# Clipped Corners

An icosidodecahedron made from 30 binder clips.

Designed and constructed in April, 2011.

Thirty binder clips are joined into an icosidodecahedron, with one clip per corner and one handle per edge. The icosidodecahedron, a quasi-regular polyhedron constructed from 12 pentagons and 20 triangles, can be made from a dodecahedron by "clipping off" each corner at the midpoints of its edges. It can likewise be constructed by "clipping" the corners of an icosahedron instead of a dodecahedron. This corner-clipping process is called rectification, and this example illustrates the more general fact that rectifying a polyhedron produces the same result as rectifying its dual.

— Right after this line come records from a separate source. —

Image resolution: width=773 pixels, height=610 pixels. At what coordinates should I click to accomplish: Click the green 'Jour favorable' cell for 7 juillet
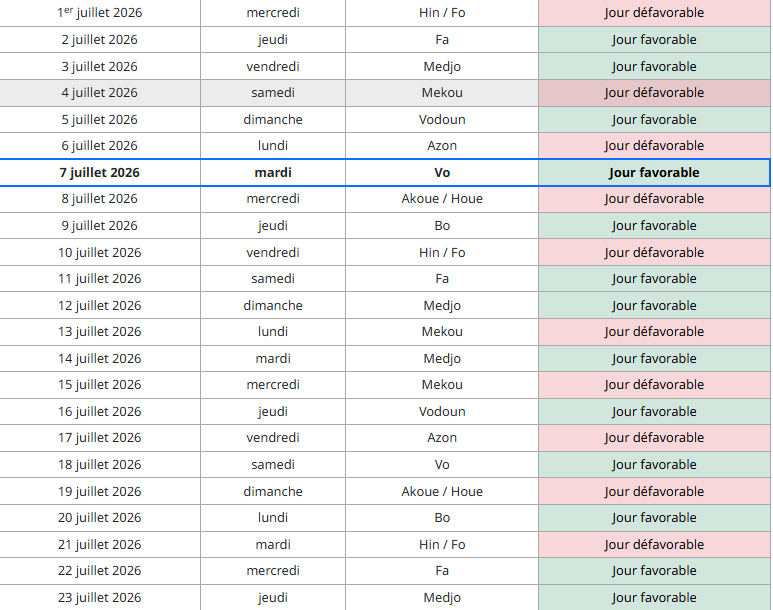click(x=654, y=173)
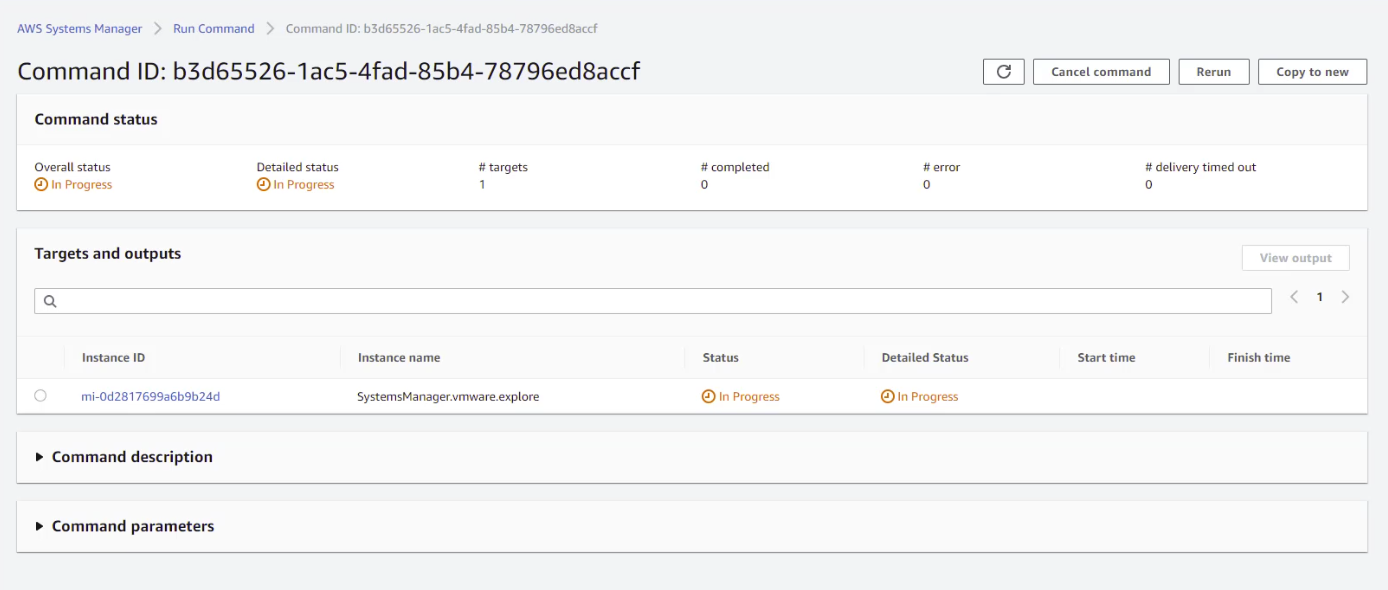
Task: Open instance link mi-0d2817699a6b9b24d
Action: click(x=152, y=396)
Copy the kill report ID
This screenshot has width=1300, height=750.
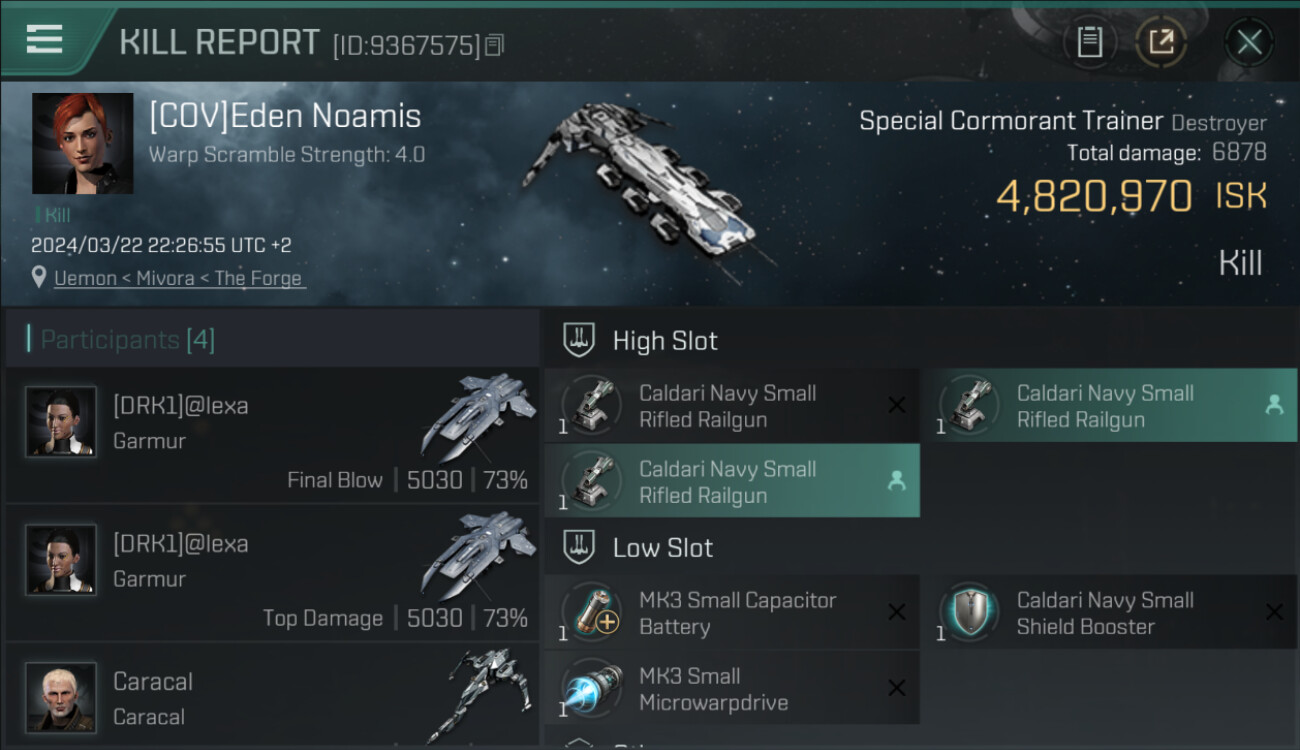click(495, 45)
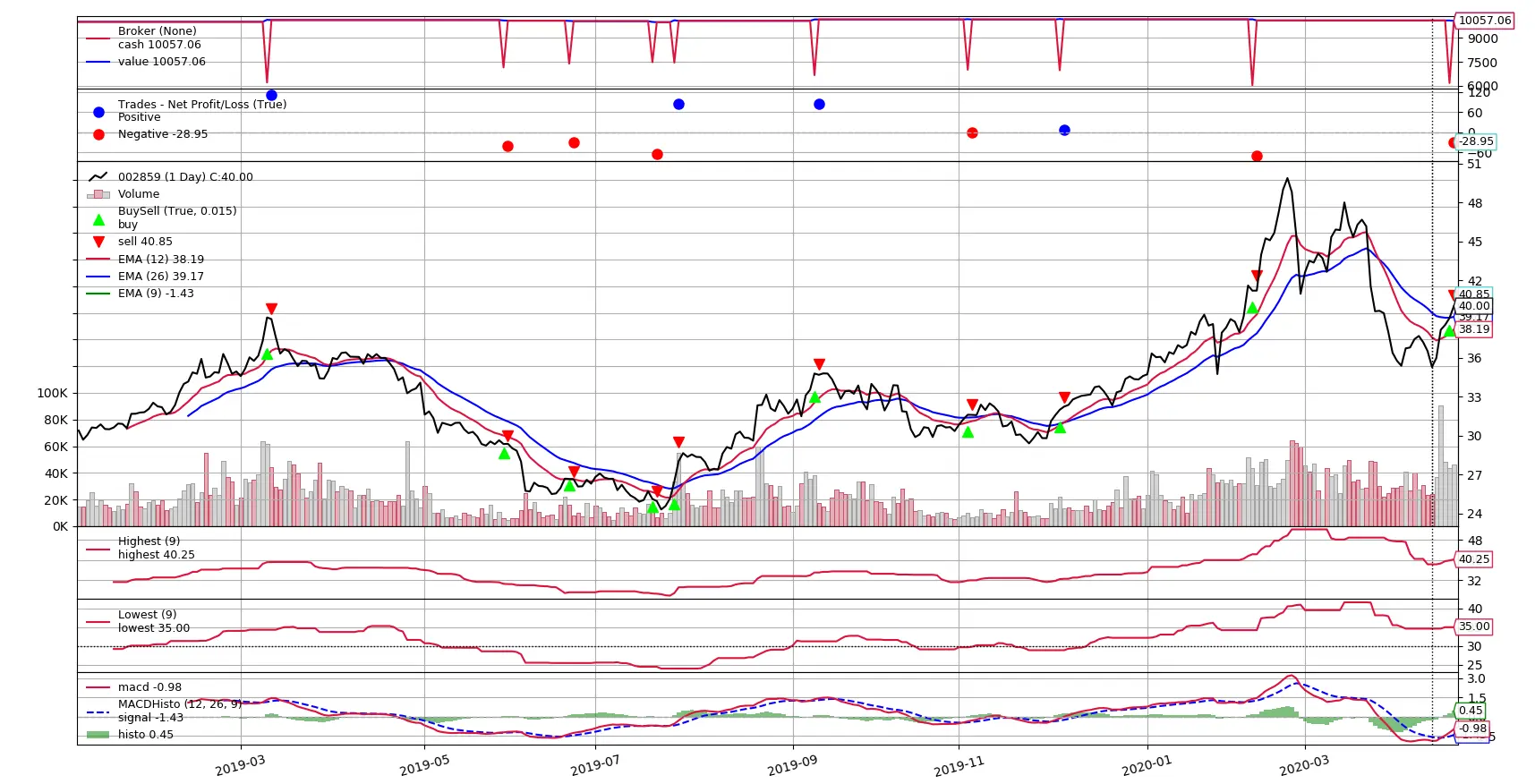Click the 002859 price line legend icon
Viewport: 1535px width, 784px height.
(98, 177)
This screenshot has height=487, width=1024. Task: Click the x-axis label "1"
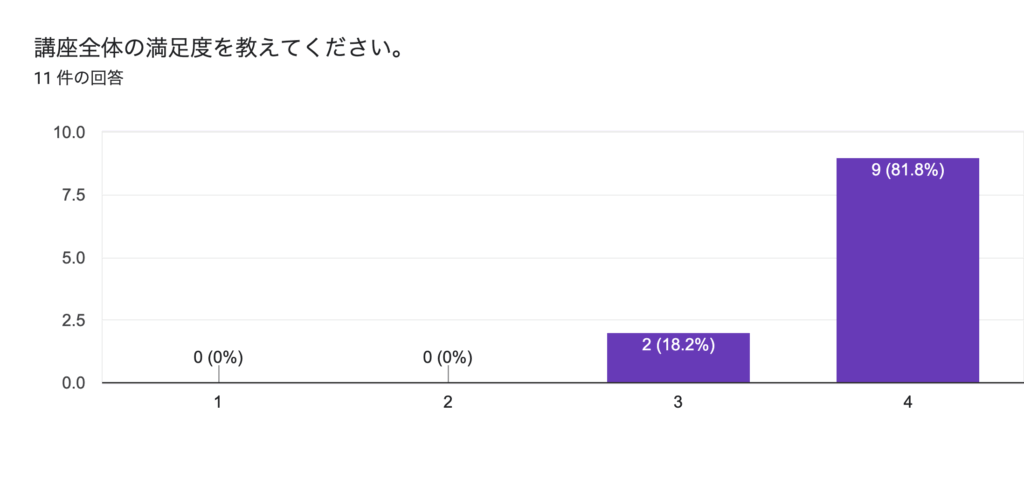point(219,402)
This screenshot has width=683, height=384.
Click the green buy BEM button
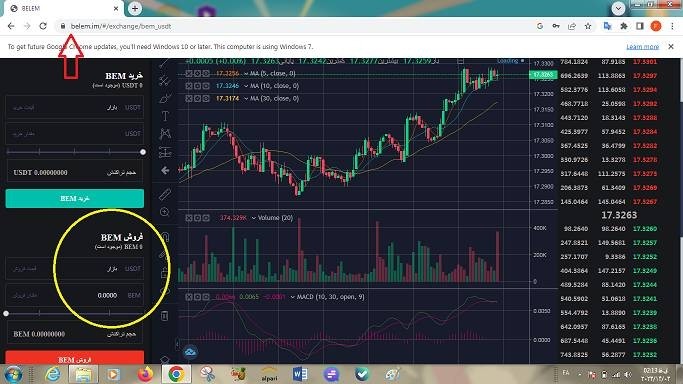[x=74, y=199]
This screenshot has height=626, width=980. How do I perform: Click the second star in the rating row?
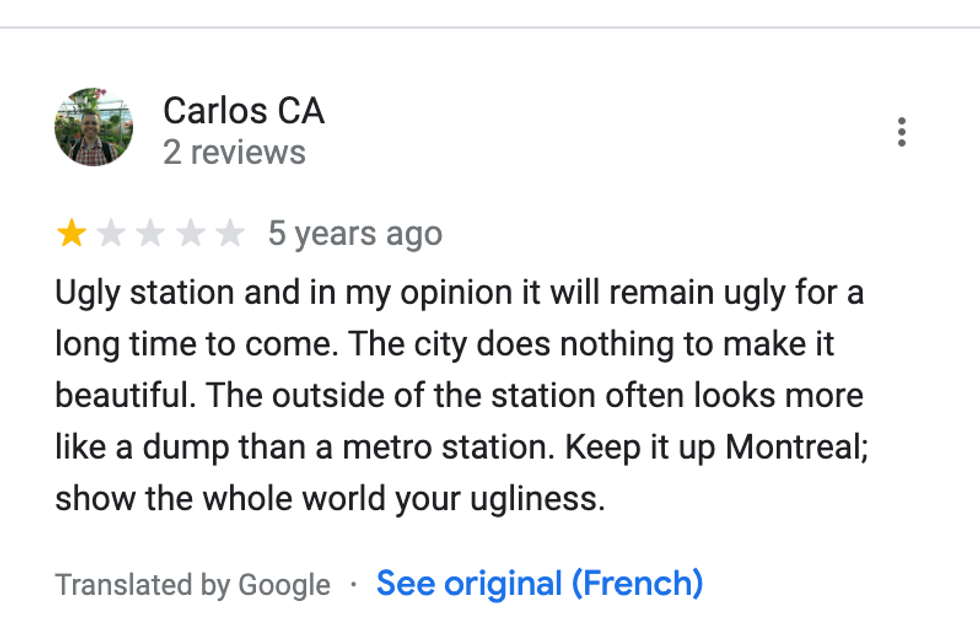113,232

In the method used here to join binder clips, each clip has four handles connected to it, where two opposite handles "belong" to the clip and the other two come from adjacent clips. Which polyhedra can be constructed in this way? Not accounting for physical difficulties, any polyhedron where all vertices have exactly four edges should be possible: for such a polyhedron, it is always possible to assign handles to clips correctly (prove this!). There are many polyhedra whose vertices have degree four, and enticing possibilities include the rhombicuboctahedron (or the quasirhombicuboctahedron!) and the rhombicosidodecahedron. My friend Andrea Hawksley succeeded in building a cuboctahedron, which is also known as a rectified cube or rectified octahedron. In fact, any rectified polyhedron has degree four vertices everywhere and is thus theoretically constructible in this fashion. My sculpture Zodiac is exactly a "rectified soccer ball" ("rectified truncated icosahedron") made with a variant of this corner joint, with some clips removed for "stellar" effect.